Pre-Conference Immersion Sessions
Designed to provide adults with a more intimate experience and in-depth discussion about targeted topics, pre-conference immersion sessions are offered on Wednesday, July 25 from 10:00 a.m. until 4:00 p.m. for a registration fee of $85.95 each. The cost for each attending adult covers registration but not lunch. An attendee may bring their own lunch or select a 4-day meal ticket option if staying for the rest of the conference.

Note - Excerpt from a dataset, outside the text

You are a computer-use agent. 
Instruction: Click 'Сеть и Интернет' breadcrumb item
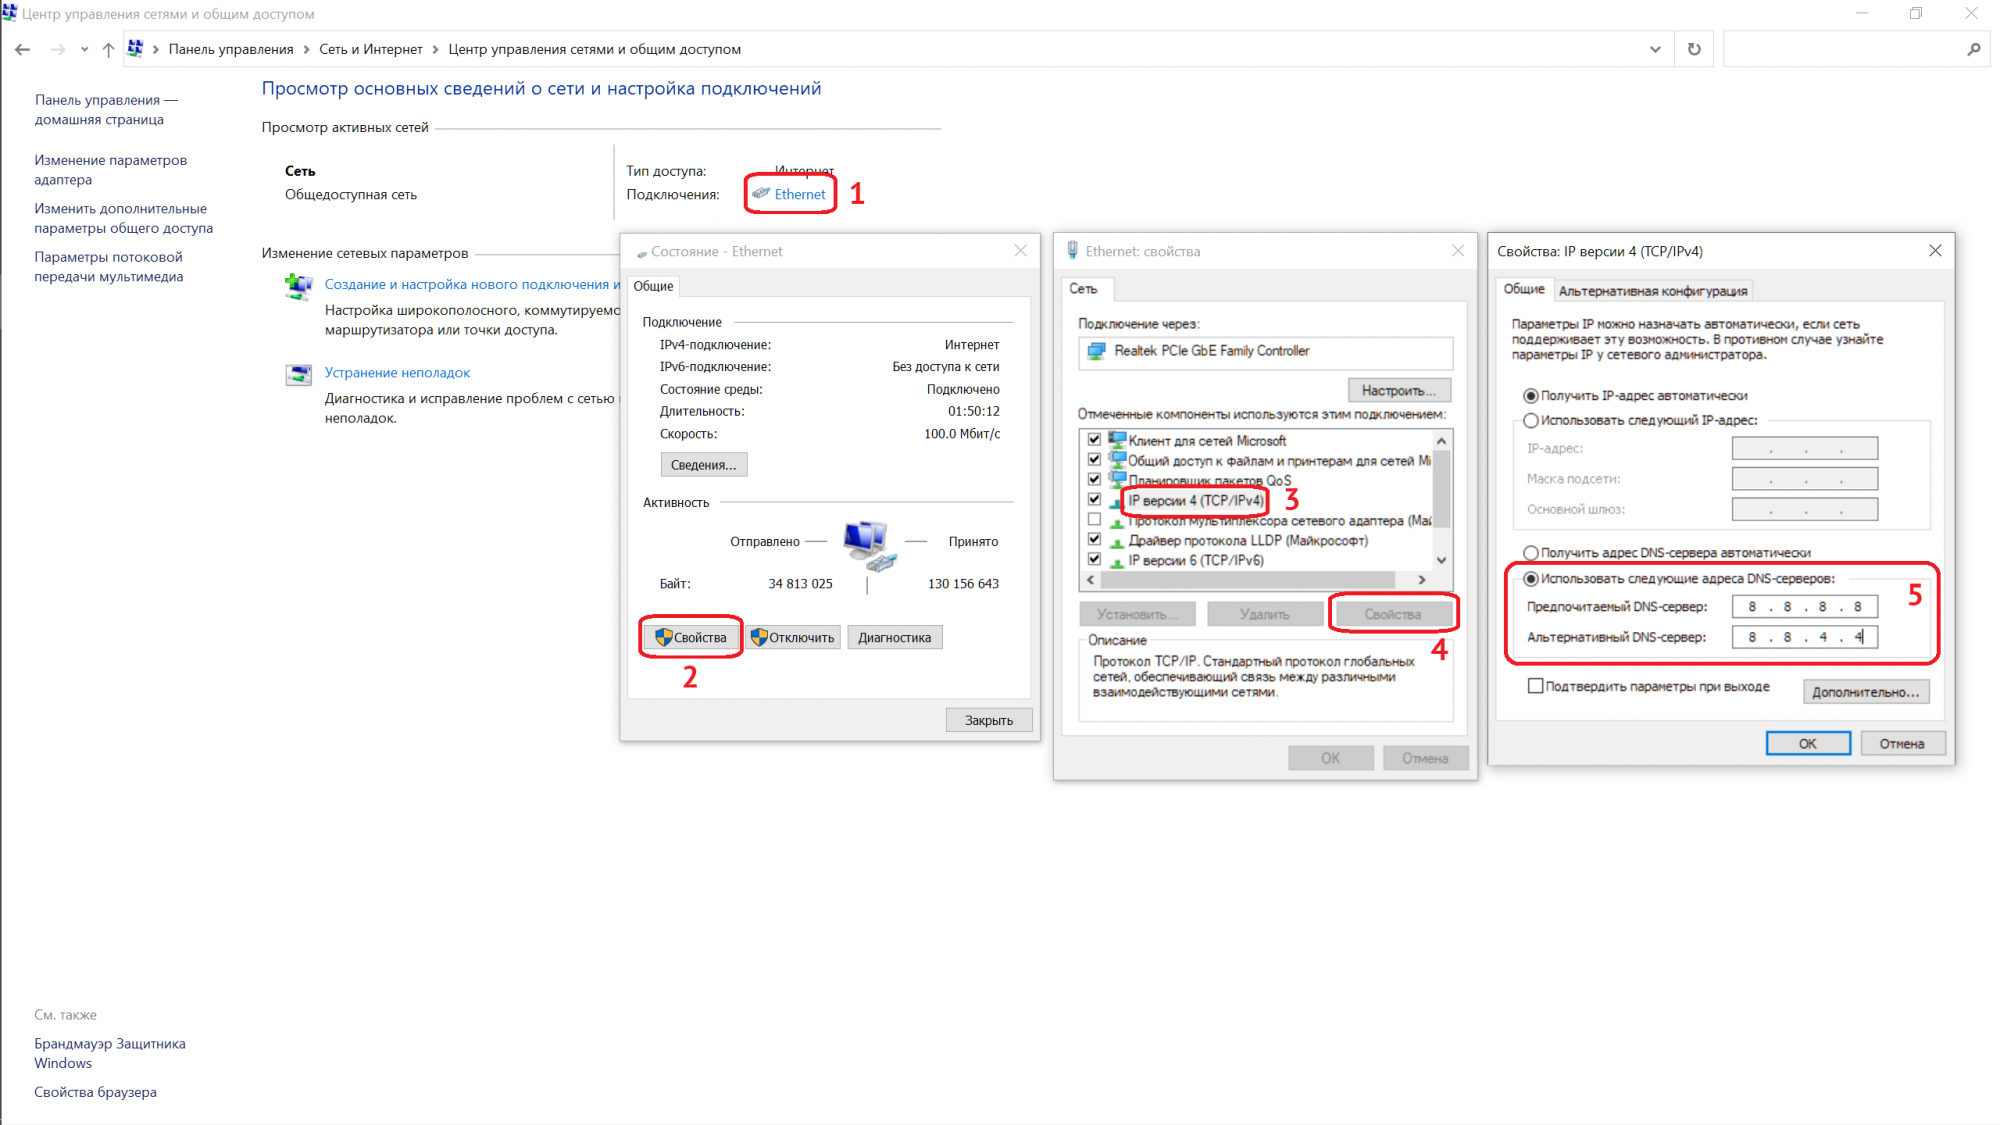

The immersion sessions are intended for adults and only babes-in-arms may accompany parents. If the infant begins to cry, we ask parents to please leave until the child is quiet so that others' learning is not hindered.
The Warped Table - 1940
Nature Study Immersion
Nature study is often one of the reasons people are drawn to a Charlotte Mason curriculum. They wish to spend more time in nature as part of their children’s education, and brush drawing seems like a lovely way to record their discoveries. But what actually constitutes nature study? What should be done (or not done) as part of this “out-of-door work,” and how often should it be done? How should a parent prepare, and how can morning lessons facilitate this time? Join me as I walk you through each of the components that make up nature study, so we can take the mystery, but not the majesty, out of nature study.
West Chester Court House
High School Immersion
Are you wondering what a Charlotte Mason high school schedule could look like? Do you know what Charlotte had the students doing and reading in the upper years? Would you like some encouragement for staying the course and continuing to apply Mason’s principles and methods for your teenaged students? Come to the pre-conference immersion session on High School led by Kerri Forney, a homeschooling mother of five, and her daughter Kathryn, a 2015 graduate, and join them as they walk you through many aspects of a CM high school schedule. The day will include demonstration, discussion, and immersion with plenty of time for questions. The goal of the time together is to spread a feast of ideas and tools to encourage and inspire you along the CM high school road.
Keeping Time: History and History Charts Immersion
We have all heard of The Book of Centuries, but some of the other time-tools Mason and the PNEU used are more unfamiliar. The use of charts and notebooks in the PNEU supported a child's deepening relationship with history and helped him develop his understanding of chronology, the conception of time, through a carefully graduated progression of time-tools. Our students today can greatly benefit from this thorough method of studying time that includes personal timelines, Streams of History charts, the Book of Centuries, and Miss Beale's History Charts.
During this immersion session we will explore how history was studied throughout the forms as the class participates in lessons at each level, 1st-12th grades. Together we will discover and produce the history tools children can be implementing at each level as they learn chronology. This hands-on experience will enable parents and teachers to have a clear view of the unfolding progression these tools provide in helping us deepen our understanding of the great men and events of the past and our relation and connection to them.
Victorian Parlor - 1945
Dr. Jennifer Spencer
CMI's Alveary Curriculum Immersion
Join Dr. Jen Spencer, CMI's Alveary Curriculum Project Manager, as she walks you through the rhythm of morning lessons and afternoon occupations for a day. Get a peek into the 2018-19 curriculum and get ideas for how you can combine your children during some lessons and teach them individually for others. Subjects to include history, geography, literature, handicrafts, drawing, music, and more. Attendees should dress for freedom of movement and wear comfortable walking shoes.
Amish Letter Writer - 1940
The Natural Writer Immersion
Charlotte Mason said, "composition is as natural as jumping and running to children who have been allowed due use of books. They should narrate in the first place, and they will compose, later readily enough; but they should not be taught 'composition.'" She also said that instruction in this art was "like snakes in Ireland," which puzzles us. Does she mean nonexistent? (She cannot be serious!) She even went so far as to say instruction of the young in composition was a futility, and the published how-to manuals a "public danger." So how, then, does a child educated in Mason's method of education produce the lovely examples we find in her volumes of lucid, sensible, well-constructed compositions? What is a teacher, whether personally a good writer or not, to do, and how in the world do we prepare children for college or the work force without some definite writing instruction?